> **What you need to do**
Down to the final line, reproduce the entries that follow exactly.

> **Data records**
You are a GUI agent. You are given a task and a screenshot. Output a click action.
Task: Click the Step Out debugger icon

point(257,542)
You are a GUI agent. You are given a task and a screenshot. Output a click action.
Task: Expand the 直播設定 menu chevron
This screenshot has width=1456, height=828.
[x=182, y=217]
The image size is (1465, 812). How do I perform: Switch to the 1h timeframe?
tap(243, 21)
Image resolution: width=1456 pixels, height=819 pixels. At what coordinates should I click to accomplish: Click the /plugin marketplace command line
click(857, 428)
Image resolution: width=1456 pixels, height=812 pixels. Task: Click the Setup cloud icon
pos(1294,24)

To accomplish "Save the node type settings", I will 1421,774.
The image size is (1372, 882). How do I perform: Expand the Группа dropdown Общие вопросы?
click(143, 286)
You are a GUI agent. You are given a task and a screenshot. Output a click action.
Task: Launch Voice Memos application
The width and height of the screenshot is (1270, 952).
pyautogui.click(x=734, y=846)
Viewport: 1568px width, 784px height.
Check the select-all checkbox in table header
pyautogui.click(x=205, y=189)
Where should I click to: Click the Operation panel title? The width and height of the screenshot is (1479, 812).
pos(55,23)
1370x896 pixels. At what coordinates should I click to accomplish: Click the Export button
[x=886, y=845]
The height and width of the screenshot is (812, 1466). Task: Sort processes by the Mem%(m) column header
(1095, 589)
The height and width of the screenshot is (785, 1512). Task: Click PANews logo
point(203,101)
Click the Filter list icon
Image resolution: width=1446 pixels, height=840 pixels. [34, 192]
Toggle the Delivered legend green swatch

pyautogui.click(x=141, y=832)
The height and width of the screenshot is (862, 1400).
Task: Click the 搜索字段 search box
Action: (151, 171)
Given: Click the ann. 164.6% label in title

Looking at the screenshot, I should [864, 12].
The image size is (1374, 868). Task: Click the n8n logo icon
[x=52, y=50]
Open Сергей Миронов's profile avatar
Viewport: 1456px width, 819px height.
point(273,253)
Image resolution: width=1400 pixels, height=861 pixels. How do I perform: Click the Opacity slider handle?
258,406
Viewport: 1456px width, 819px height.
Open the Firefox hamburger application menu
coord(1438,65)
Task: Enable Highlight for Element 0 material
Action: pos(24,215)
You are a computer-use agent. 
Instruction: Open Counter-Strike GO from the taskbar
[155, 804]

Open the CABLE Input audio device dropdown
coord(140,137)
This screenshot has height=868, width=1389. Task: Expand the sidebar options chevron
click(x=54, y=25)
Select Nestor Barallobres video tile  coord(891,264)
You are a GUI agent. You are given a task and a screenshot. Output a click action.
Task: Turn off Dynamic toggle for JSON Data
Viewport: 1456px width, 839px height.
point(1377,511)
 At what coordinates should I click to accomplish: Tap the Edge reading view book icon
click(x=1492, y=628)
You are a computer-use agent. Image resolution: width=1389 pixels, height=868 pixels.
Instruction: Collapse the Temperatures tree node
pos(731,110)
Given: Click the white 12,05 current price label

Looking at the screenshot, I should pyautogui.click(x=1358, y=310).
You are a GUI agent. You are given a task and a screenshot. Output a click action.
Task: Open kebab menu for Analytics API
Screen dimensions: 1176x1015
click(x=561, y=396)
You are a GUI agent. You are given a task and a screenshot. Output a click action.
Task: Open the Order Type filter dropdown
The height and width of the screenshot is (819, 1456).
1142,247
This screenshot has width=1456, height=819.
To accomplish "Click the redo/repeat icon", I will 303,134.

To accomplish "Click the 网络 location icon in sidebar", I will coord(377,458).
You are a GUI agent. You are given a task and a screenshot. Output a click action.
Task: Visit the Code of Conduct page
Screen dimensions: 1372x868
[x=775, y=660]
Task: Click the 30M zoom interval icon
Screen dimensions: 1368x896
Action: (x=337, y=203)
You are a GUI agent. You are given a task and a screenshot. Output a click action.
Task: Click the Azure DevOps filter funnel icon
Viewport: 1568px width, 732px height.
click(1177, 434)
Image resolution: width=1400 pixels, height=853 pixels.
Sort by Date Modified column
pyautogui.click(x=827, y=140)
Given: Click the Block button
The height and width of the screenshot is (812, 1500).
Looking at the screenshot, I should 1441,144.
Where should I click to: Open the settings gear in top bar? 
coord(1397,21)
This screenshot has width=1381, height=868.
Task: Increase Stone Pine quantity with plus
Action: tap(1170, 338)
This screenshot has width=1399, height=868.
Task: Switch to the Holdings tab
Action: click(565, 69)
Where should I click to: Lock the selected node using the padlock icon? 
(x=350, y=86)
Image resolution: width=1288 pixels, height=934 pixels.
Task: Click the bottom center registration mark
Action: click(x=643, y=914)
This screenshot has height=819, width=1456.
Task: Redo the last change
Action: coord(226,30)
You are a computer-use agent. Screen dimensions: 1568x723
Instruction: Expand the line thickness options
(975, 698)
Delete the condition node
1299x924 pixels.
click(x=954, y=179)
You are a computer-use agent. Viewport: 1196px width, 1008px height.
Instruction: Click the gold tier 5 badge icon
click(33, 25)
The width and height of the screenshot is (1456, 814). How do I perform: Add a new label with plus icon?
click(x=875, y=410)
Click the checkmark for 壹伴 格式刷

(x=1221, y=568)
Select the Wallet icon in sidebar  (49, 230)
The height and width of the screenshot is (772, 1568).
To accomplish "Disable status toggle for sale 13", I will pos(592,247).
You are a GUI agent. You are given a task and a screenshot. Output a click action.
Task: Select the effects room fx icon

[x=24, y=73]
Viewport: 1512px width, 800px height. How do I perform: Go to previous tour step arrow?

> **Exercise result**
You are a GUI agent. You are given a task and a screenshot. Output a click action.
Task: Click the Step Out debugger icon

point(257,542)
You are a GUI agent. You are given a task and a screenshot. Output a click action.
Task: Expand the 直播設定 menu chevron
This screenshot has width=1456, height=828.
[x=182, y=217]
The image size is (1465, 812). How do I perform: Switch to the 1h timeframe?
tap(243, 21)
Image resolution: width=1456 pixels, height=819 pixels. At what coordinates should I click to accomplish: Click the /plugin marketplace command line
click(857, 428)
Image resolution: width=1456 pixels, height=812 pixels. Task: Click the Setup cloud icon
pos(1294,24)

To accomplish "Save the node type settings", I will 1421,774.
The image size is (1372, 882). How do I perform: Expand the Группа dropdown Общие вопросы?
click(143, 286)
You are a GUI agent. You are given a task and a screenshot. Output a click action.
Task: Launch Voice Memos application
The width and height of the screenshot is (1270, 952).
pyautogui.click(x=734, y=846)
Viewport: 1568px width, 784px height.
Check the select-all checkbox in table header
pyautogui.click(x=205, y=189)
Where should I click to: Click the Operation panel title? The width and height of the screenshot is (1479, 812).
pos(55,23)
1370x896 pixels. At what coordinates should I click to accomplish: Click the Export button
[x=886, y=845]
The height and width of the screenshot is (812, 1466). Task: Sort processes by the Mem%(m) column header
(1095, 589)
The height and width of the screenshot is (785, 1512). Task: Click PANews logo
point(203,101)
Click the Filter list icon
Image resolution: width=1446 pixels, height=840 pixels. [34, 192]
Toggle the Delivered legend green swatch

pyautogui.click(x=141, y=832)
The height and width of the screenshot is (862, 1400).
Task: Click the 搜索字段 search box
Action: (151, 171)
Given: Click the ann. 164.6% label in title

Looking at the screenshot, I should [864, 12].
The image size is (1374, 868). Task: Click the n8n logo icon
[x=52, y=50]
Open Сергей Миронов's profile avatar
Viewport: 1456px width, 819px height.
point(273,253)
Image resolution: width=1400 pixels, height=861 pixels. How do I perform: Click the Opacity slider handle?
258,406
Viewport: 1456px width, 819px height.
Open the Firefox hamburger application menu
coord(1438,65)
Task: Enable Highlight for Element 0 material
Action: pos(24,215)
You are a computer-use agent. 
Instruction: Open Counter-Strike GO from the taskbar
[155, 804]

Open the CABLE Input audio device dropdown
coord(140,137)
This screenshot has height=868, width=1389. Task: Expand the sidebar options chevron
click(x=54, y=25)
Select Nestor Barallobres video tile  coord(891,264)
You are a GUI agent. You are given a task and a screenshot. Output a click action.
Task: Turn off Dynamic toggle for JSON Data
Viewport: 1456px width, 839px height.
point(1377,511)
 At what coordinates should I click to accomplish: Tap the Edge reading view book icon
click(x=1492, y=628)
You are a computer-use agent. Image resolution: width=1389 pixels, height=868 pixels.
Instruction: Collapse the Temperatures tree node
pos(731,110)
Given: Click the white 12,05 current price label

Looking at the screenshot, I should pyautogui.click(x=1358, y=310).
You are a GUI agent. You are given a task and a screenshot. Output a click action.
Task: Open kebab menu for Analytics API
Screen dimensions: 1176x1015
click(x=561, y=396)
You are a GUI agent. You are given a task and a screenshot. Output a click action.
Task: Open the Order Type filter dropdown
The height and width of the screenshot is (819, 1456).
1142,247
This screenshot has width=1456, height=819.
To accomplish "Click the redo/repeat icon", I will 303,134.

To accomplish "Click the 网络 location icon in sidebar", I will coord(377,458).
You are a GUI agent. You are given a task and a screenshot. Output a click action.
Task: Visit the Code of Conduct page
Screen dimensions: 1372x868
[x=775, y=660]
Task: Click the 30M zoom interval icon
Screen dimensions: 1368x896
Action: (x=337, y=203)
You are a GUI agent. You are given a task and a screenshot. Output a click action.
Task: Click the Azure DevOps filter funnel icon
Viewport: 1568px width, 732px height.
click(1177, 434)
Image resolution: width=1400 pixels, height=853 pixels.
Sort by Date Modified column
pyautogui.click(x=827, y=140)
Given: Click the Block button
The height and width of the screenshot is (812, 1500).
Looking at the screenshot, I should 1441,144.
Where should I click to: Open the settings gear in top bar? 
coord(1397,21)
This screenshot has width=1381, height=868.
Task: Increase Stone Pine quantity with plus
Action: tap(1170, 338)
This screenshot has width=1399, height=868.
Task: Switch to the Holdings tab
Action: click(565, 69)
Where should I click to: Lock the selected node using the padlock icon? 
(x=350, y=86)
Image resolution: width=1288 pixels, height=934 pixels.
Task: Click the bottom center registration mark
Action: click(x=643, y=914)
This screenshot has height=819, width=1456.
Task: Redo the last change
Action: coord(226,30)
You are a computer-use agent. Screen dimensions: 1568x723
Instruction: Expand the line thickness options
(975, 698)
Delete the condition node
1299x924 pixels.
click(x=954, y=179)
You are a computer-use agent. Viewport: 1196px width, 1008px height.
Instruction: Click the gold tier 5 badge icon
click(33, 25)
The width and height of the screenshot is (1456, 814). How do I perform: Add a new label with plus icon?
click(x=875, y=410)
Click the checkmark for 壹伴 格式刷

(x=1221, y=568)
Select the Wallet icon in sidebar  (49, 230)
The height and width of the screenshot is (772, 1568).
To accomplish "Disable status toggle for sale 13", I will pos(592,247).
You are a GUI agent. You are given a task and a screenshot. Output a click action.
Task: Select the effects room fx icon

[x=24, y=73]
Viewport: 1512px width, 800px height. How do I perform: Go to previous tour step arrow?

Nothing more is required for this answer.